There are grave misgivings that the discussion on ecology may be designed to distract attention from the problems of war and poverty. We have to prove to the disinherited majority of the world that ecology and conservation will not work against their interest but will bring an improvement in their lives. To withhold technology from them would deprive them of vast resources of energy and knowledge.
It would be ironic if the fight against pollution were to be converted into another business, out of which a few companies, corporations, or nations would make profits at the cost of the many. Here is a branch of experimentation and discovery in which scientists of all nations should take interest. They should ensure that their findings are available to all nations, unrestricted by patents.
The carbon credit market — now worth over $2 billion annually — has been rocked by scandals involving phantom offsets sold by corporations to claim net-zero status. Climate technology patents are overwhelmingly held by the US, EU, Japan and China. The TRIPS Agreement continues to restrict technology transfer to developing nations.
Will the growing awareness of “one earth” and “one environment” guide us to the concept of “one humanity”? Will there be a more equitable sharing of environmental costs and greater international interest in the accelerated progress of the less developed world? Or, will it remain confined to a narrow concern, based on exclusive self-sufficiency?
The ecological crises should not add to the burdens of the weaker nations by introducing new considerations in the political and trade policies of rich nations.
Life is one and the world is one, and all these questions are inter-linked. The population explosion; poverty; ignorance and disease, the pollution of our surroundings, the stockpiling of nuclear weapons and biological and chemical agents of destruction are all parts of a vicious circle. Each is important and urgent but dealing with them one by one would be wasted effort.
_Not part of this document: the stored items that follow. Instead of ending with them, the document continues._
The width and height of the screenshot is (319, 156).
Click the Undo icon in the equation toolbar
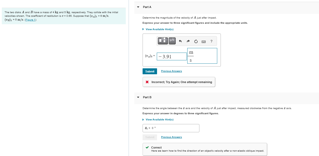tap(181, 41)
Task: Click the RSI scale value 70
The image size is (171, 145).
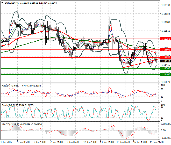Action: click(x=163, y=89)
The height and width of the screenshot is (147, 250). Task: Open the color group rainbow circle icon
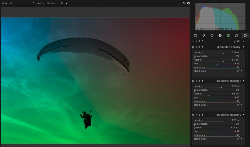(x=228, y=35)
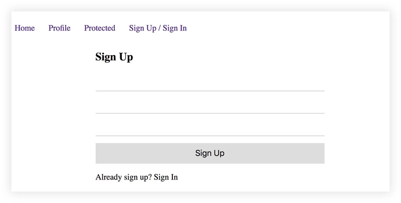Navigate to Home in the top nav
Image resolution: width=401 pixels, height=203 pixels.
click(x=25, y=28)
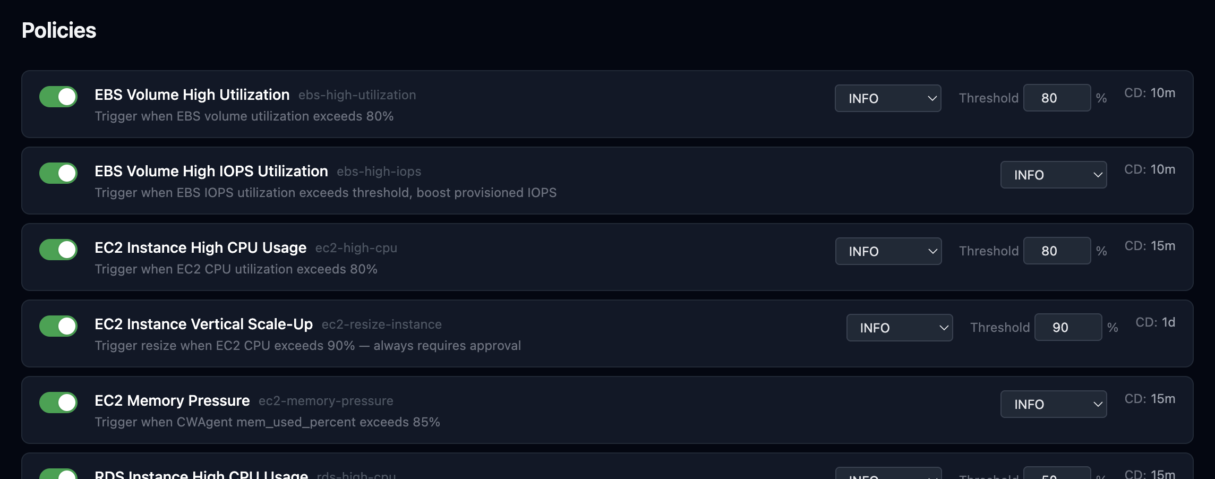Open severity dropdown for EC2 Vertical Scale-Up

tap(900, 328)
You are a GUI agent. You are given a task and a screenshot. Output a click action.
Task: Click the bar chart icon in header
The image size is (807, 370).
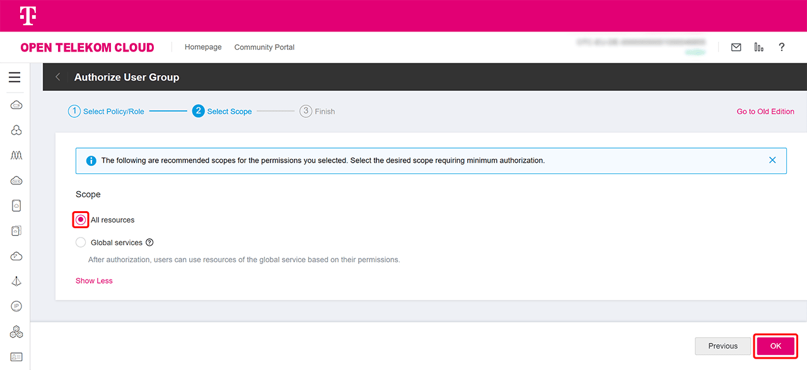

We must re-evaluate the fundamentals on which our respective civic societies are based and the ideals by which they are sustained. If there is to be a change of heart, a change of direction and methods of functioning, it is not an organization or a country — no matter how well intentioned — which can achieve it. There is no alternative to a cooperative approach on a global scale to the entire spectrum of our problems.
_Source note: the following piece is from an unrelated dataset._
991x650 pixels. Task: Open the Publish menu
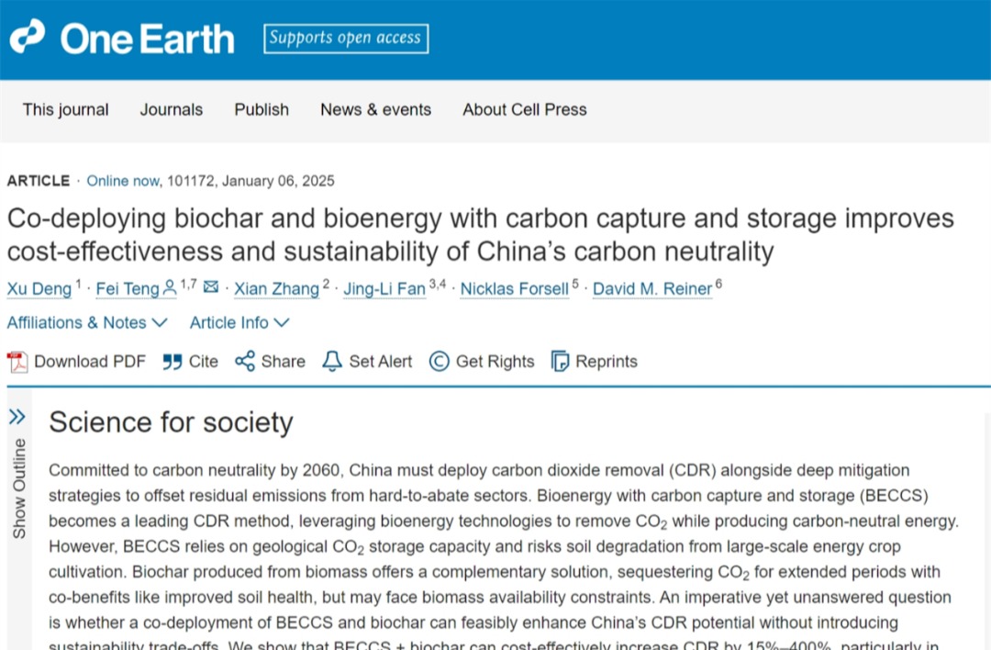click(x=262, y=109)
Modern man must re-establish an unbroken link with nature and with life. He must again learn to invoke the energy of growing things and to recognize, as did the ancients in India centuries ago, that one can take from the Earth and the atmosphere only so much as one puts back into them. In their hymn to Earth, the sages of the Atharva Veda chanted: “What of thee I dig out, let that quickly grow over, Let me not hit thy vitals, or thy heart.” So can man himself be vital and of good heart and conscious of his responsibility.
A Final Note
The Stockholm Conference gave the world UNEP, World Environment Day, CITES, and the World Heritage Convention. It placed the environment at the centre of international diplomacy for the first time. These are not small things.
But the question Indira Gandhi asked — “Will the growing awareness of one earth guide us to the concept of one humanity?” — has never been answered with a yes. Fifty-four World Environment Days later, on a planet 1.43°C warmer, with 3.6 billion people in climate-vulnerable conditions, the question stands exactly as she had posed it in 1972.